--- Excerpted data ---
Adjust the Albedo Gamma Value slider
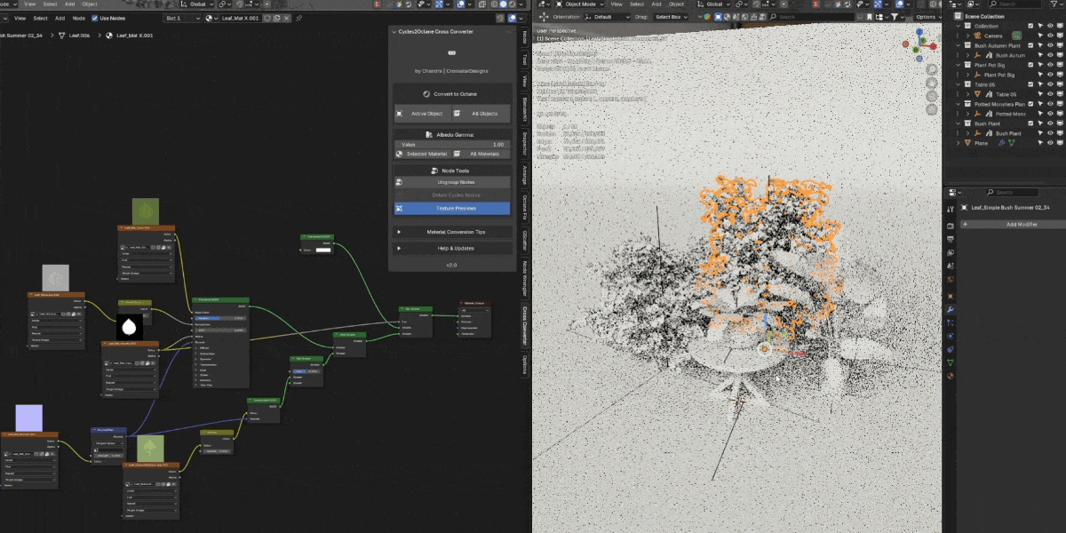 point(452,144)
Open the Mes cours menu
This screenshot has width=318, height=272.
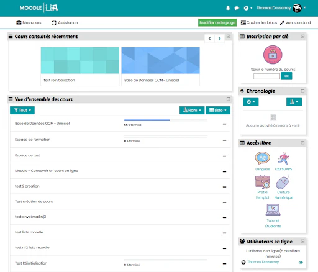[29, 22]
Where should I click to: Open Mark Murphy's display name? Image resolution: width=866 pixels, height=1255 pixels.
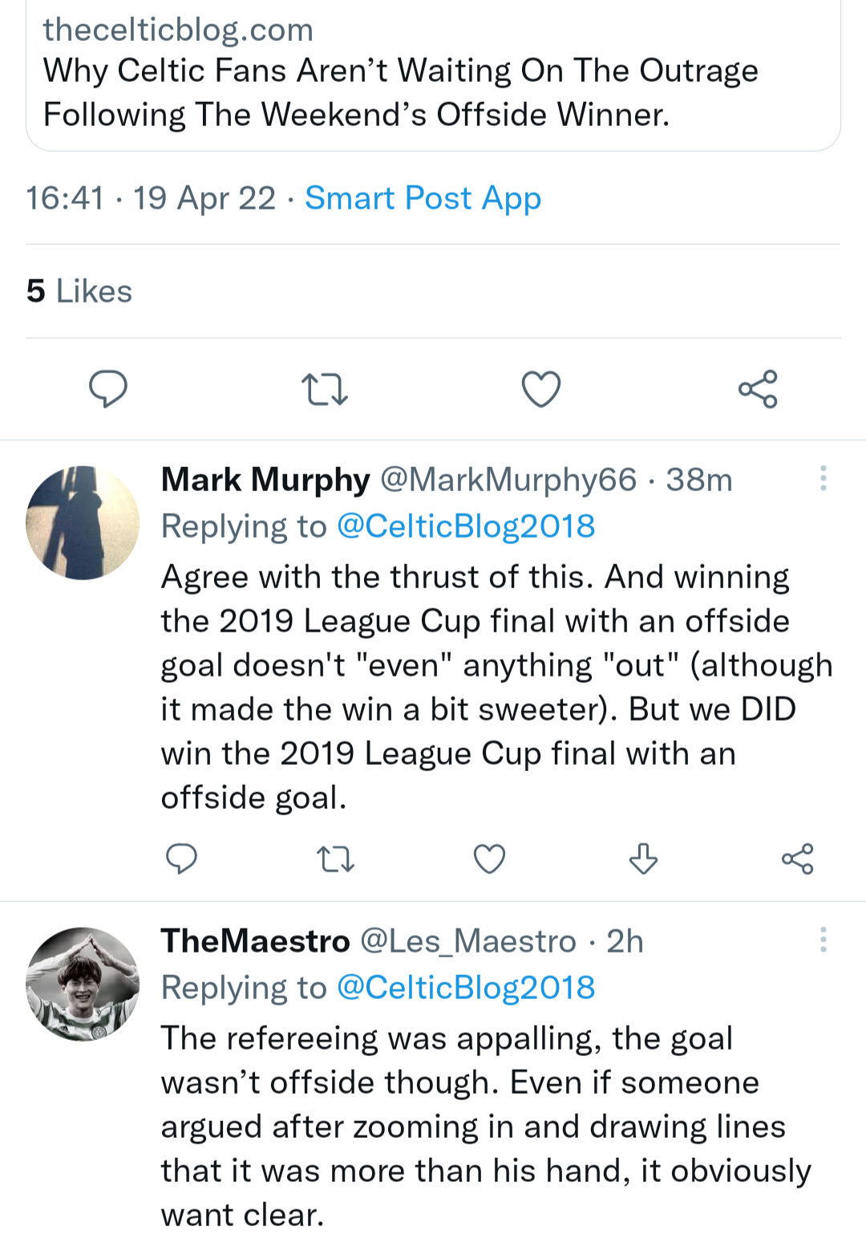pyautogui.click(x=265, y=480)
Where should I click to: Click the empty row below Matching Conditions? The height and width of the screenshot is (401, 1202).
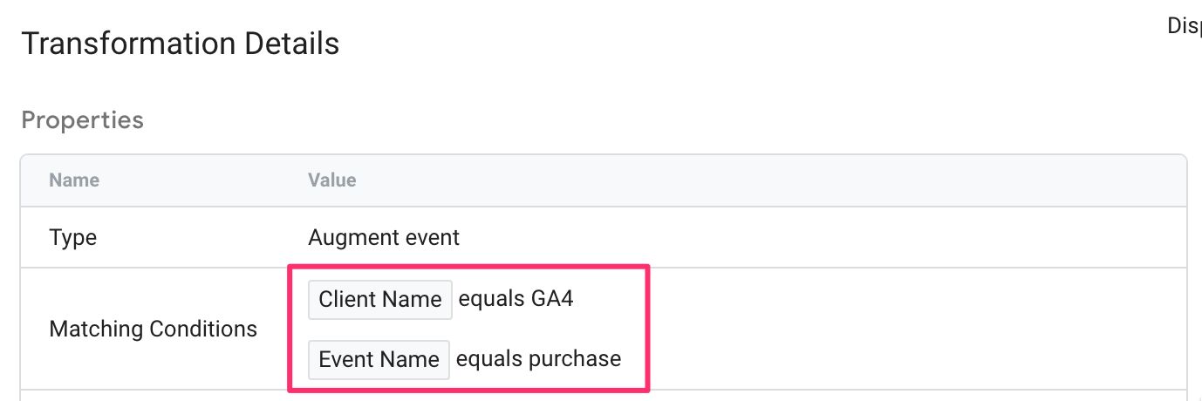604,395
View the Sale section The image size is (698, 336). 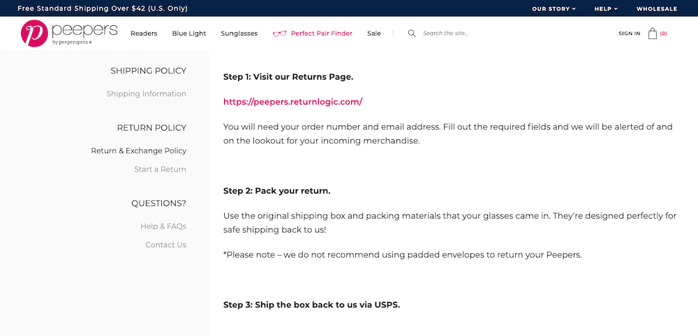pos(374,34)
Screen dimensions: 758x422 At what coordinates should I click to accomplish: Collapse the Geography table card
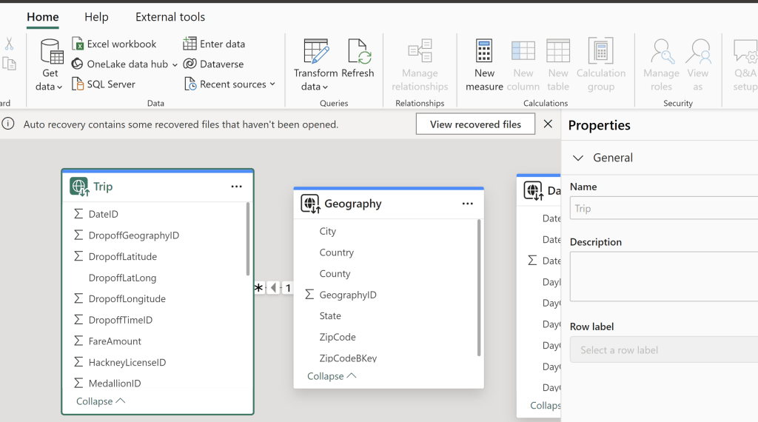point(332,376)
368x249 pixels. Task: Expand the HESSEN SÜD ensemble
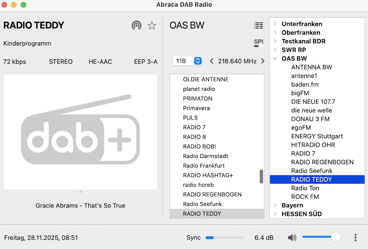[x=275, y=214]
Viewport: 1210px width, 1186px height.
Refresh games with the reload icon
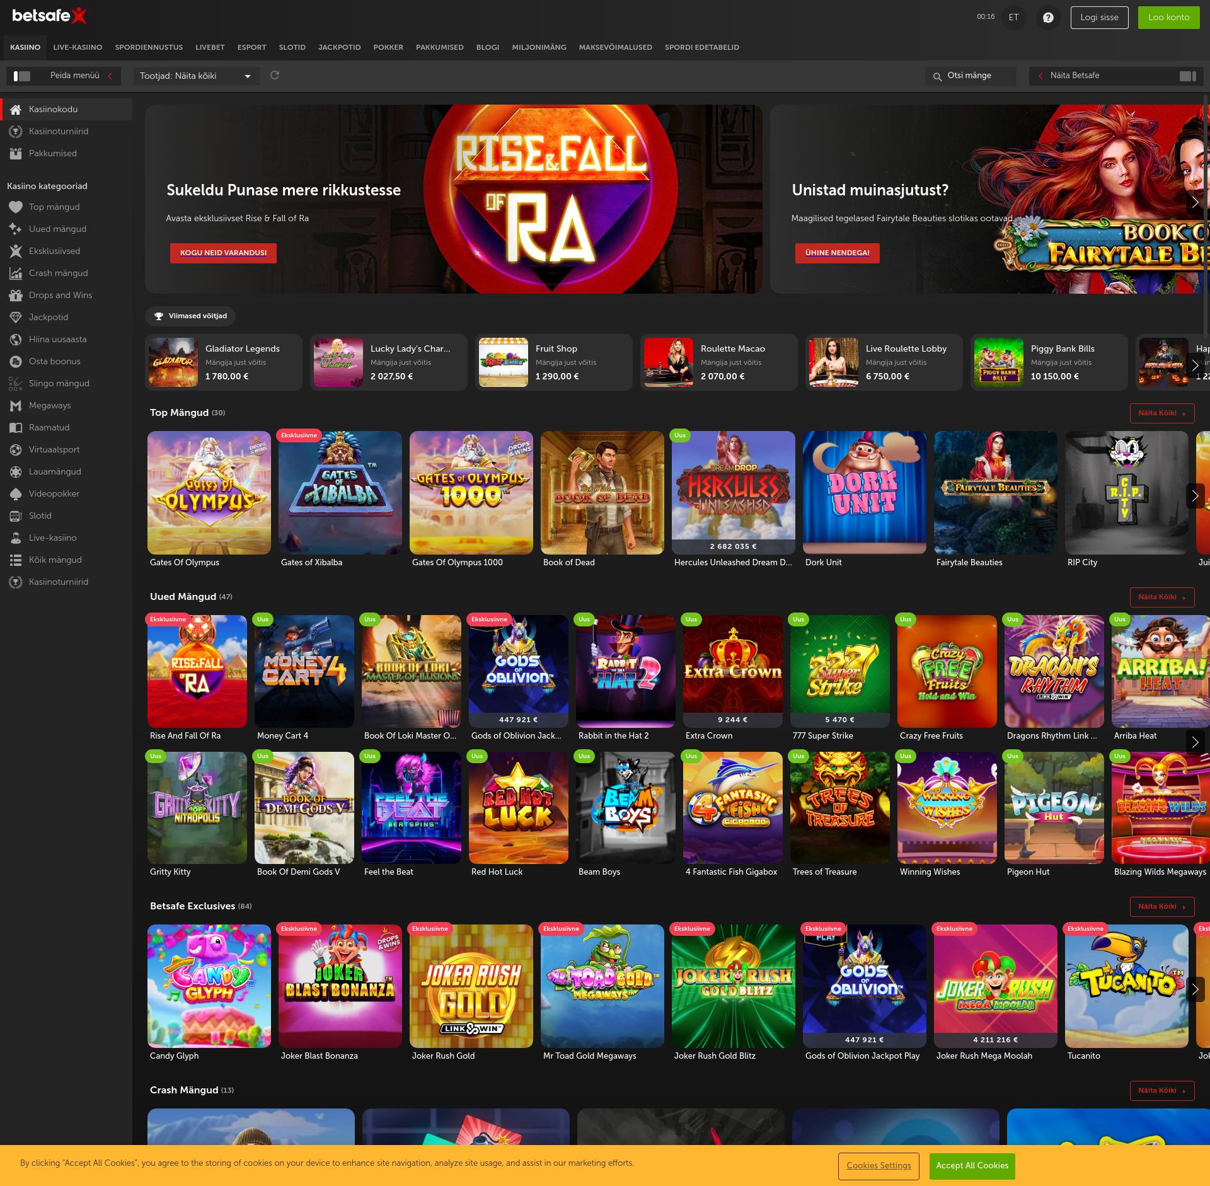[x=275, y=76]
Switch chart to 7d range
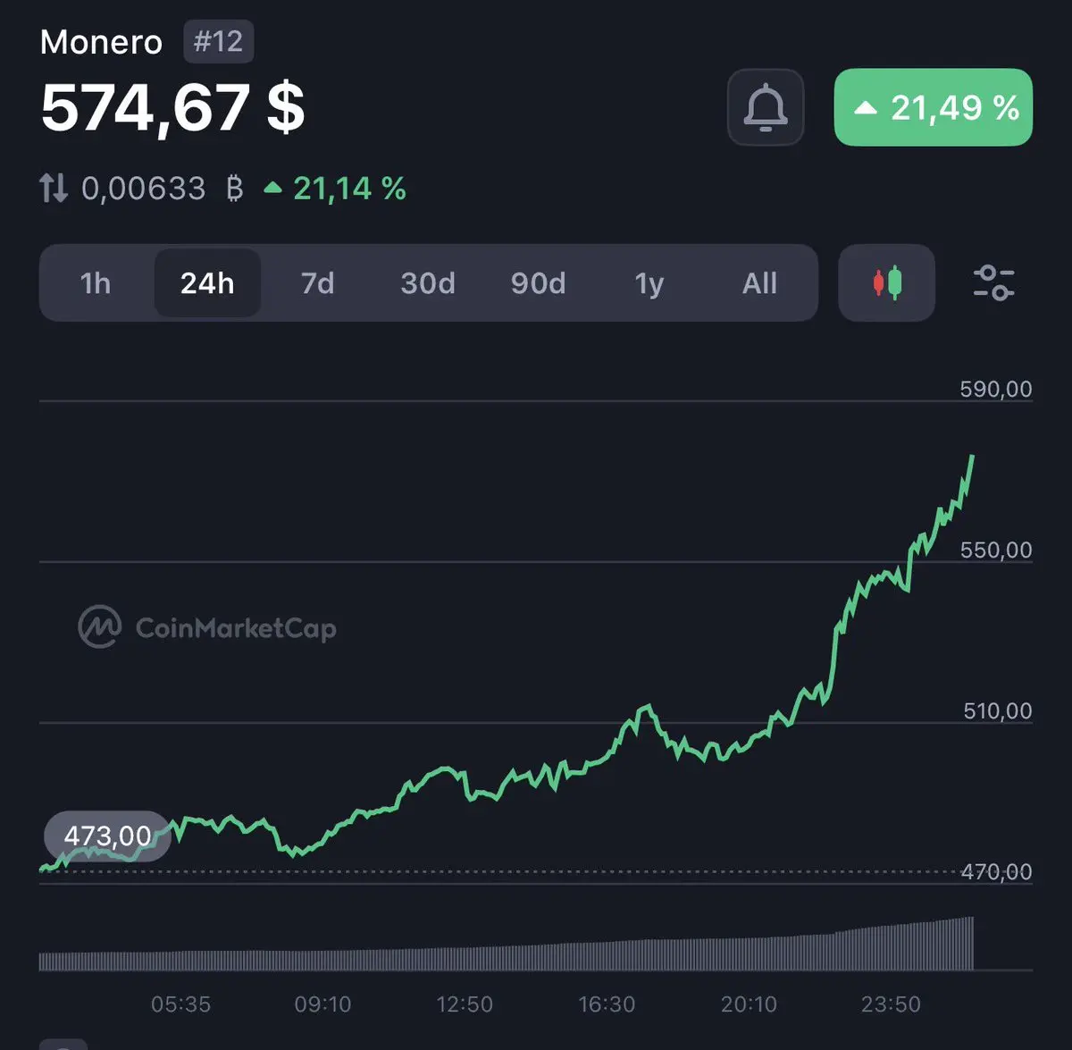 point(317,283)
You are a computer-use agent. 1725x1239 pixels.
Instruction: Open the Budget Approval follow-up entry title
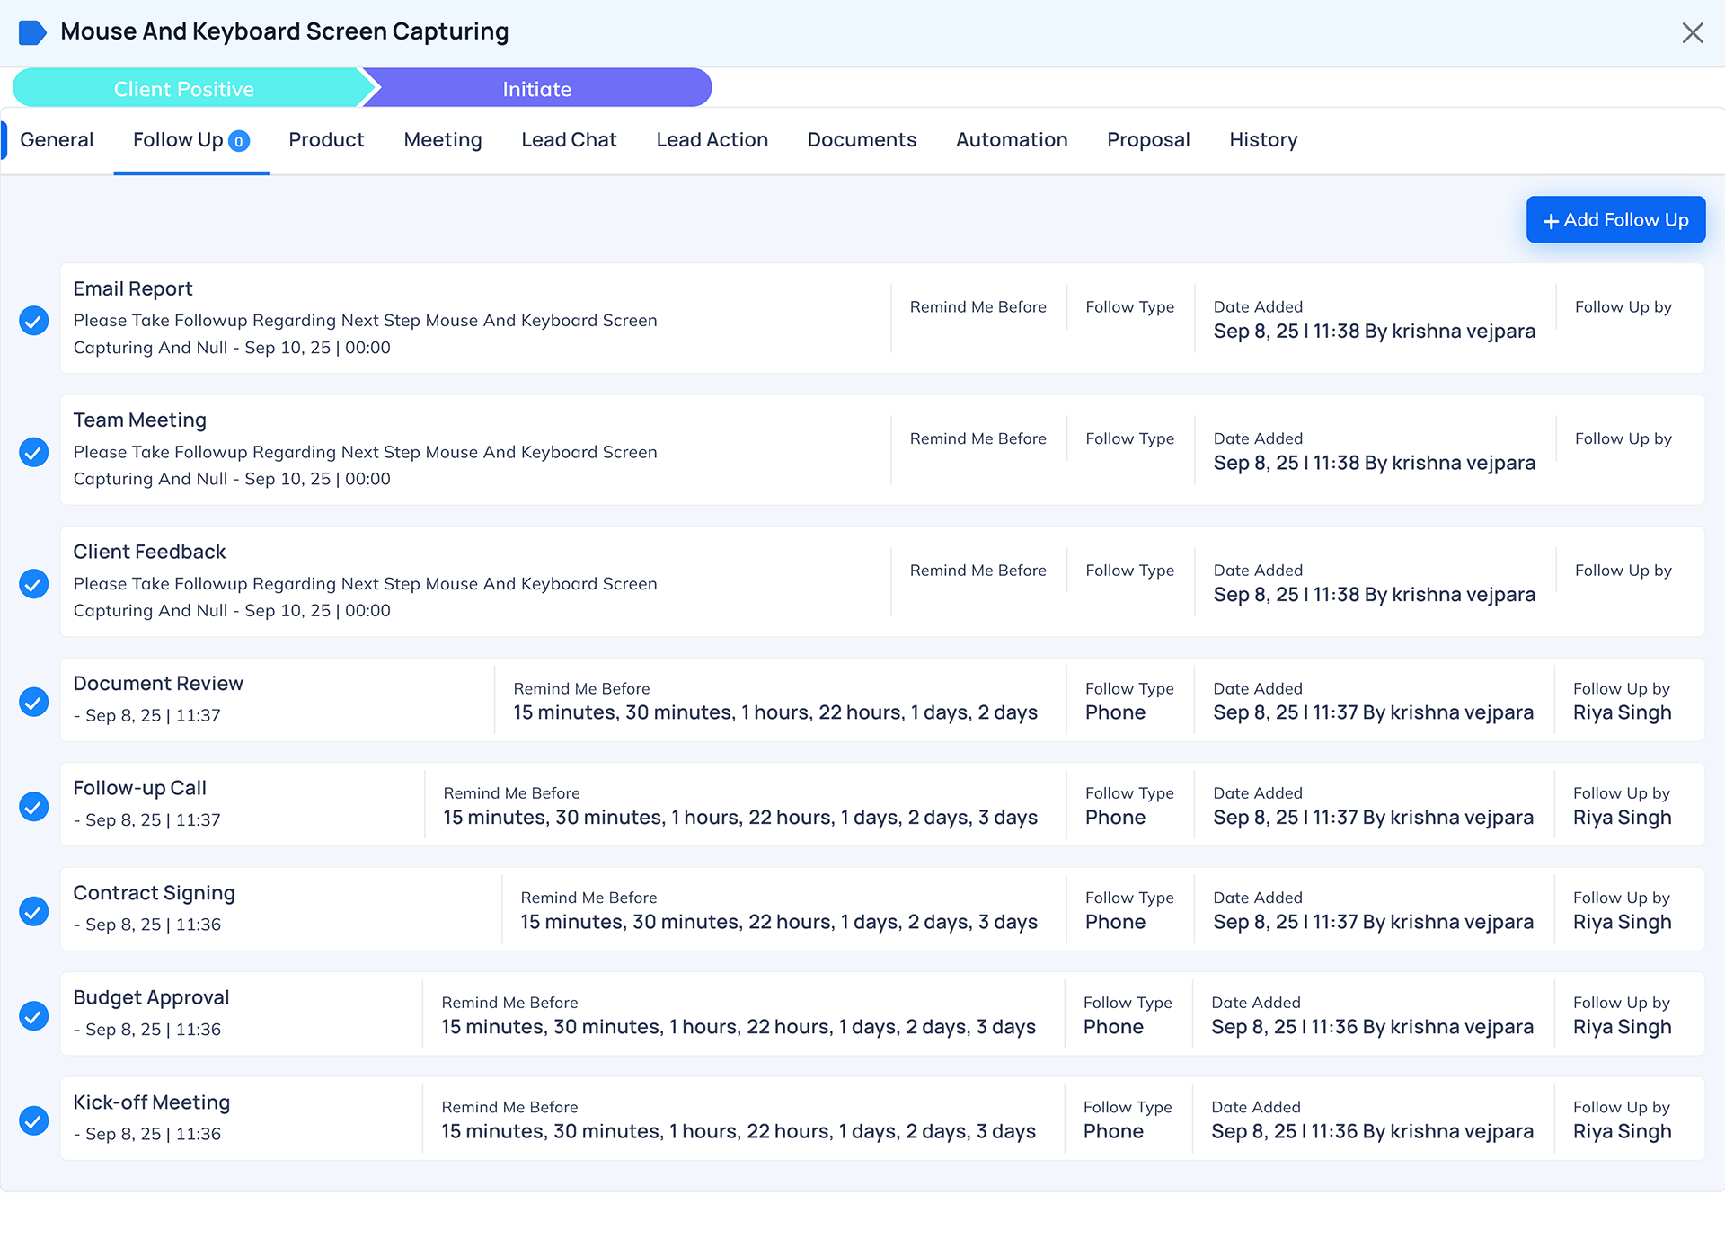[x=151, y=997]
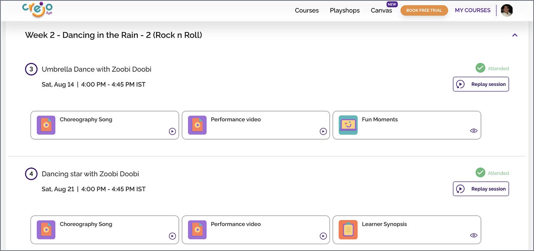Open the user profile avatar
The height and width of the screenshot is (251, 534).
pyautogui.click(x=507, y=10)
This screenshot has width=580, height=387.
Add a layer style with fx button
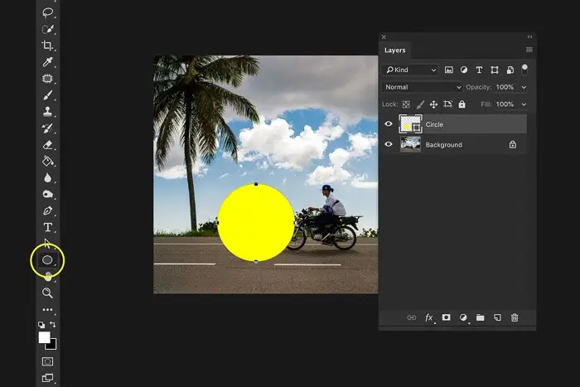point(428,317)
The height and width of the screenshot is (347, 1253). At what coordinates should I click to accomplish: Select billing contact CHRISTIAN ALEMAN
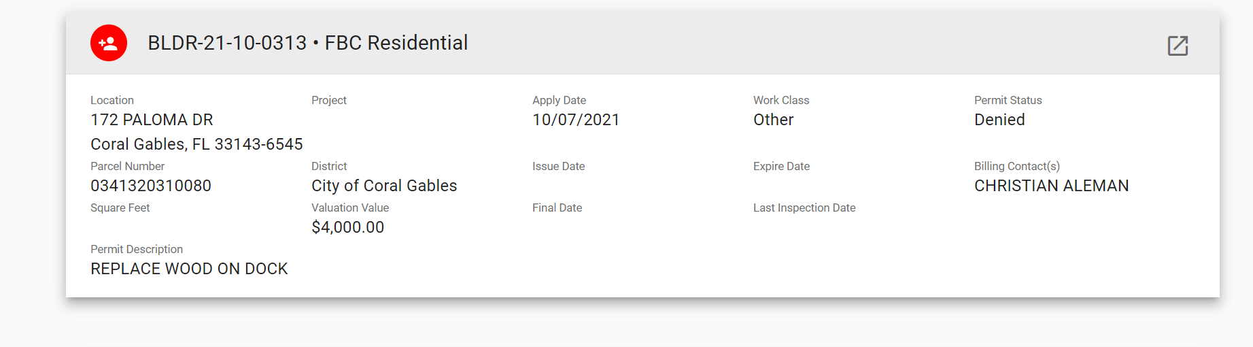tap(1051, 186)
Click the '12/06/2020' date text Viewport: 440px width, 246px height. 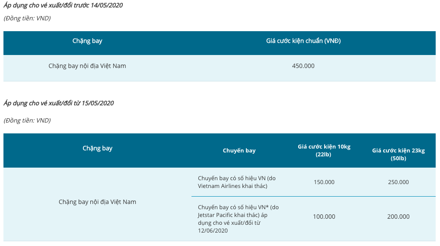213,231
---
**What the exercise asks:** Rewrite the items from the start of the records through the line with "pyautogui.click(x=265, y=480)", both included, keeping the requests and shifting every coordinate in the answers up by 136. Omit the pictures.

**Expected output:**
Adjust the Albedo Gamma Value slider
 point(588,280)
Open the Mes cours menu
This screenshot has width=318, height=272.
[165, 158]
Where should I click to: Open Mark Murphy's display name? Image resolution: width=866 pixels, height=1255 pixels.
pyautogui.click(x=401, y=616)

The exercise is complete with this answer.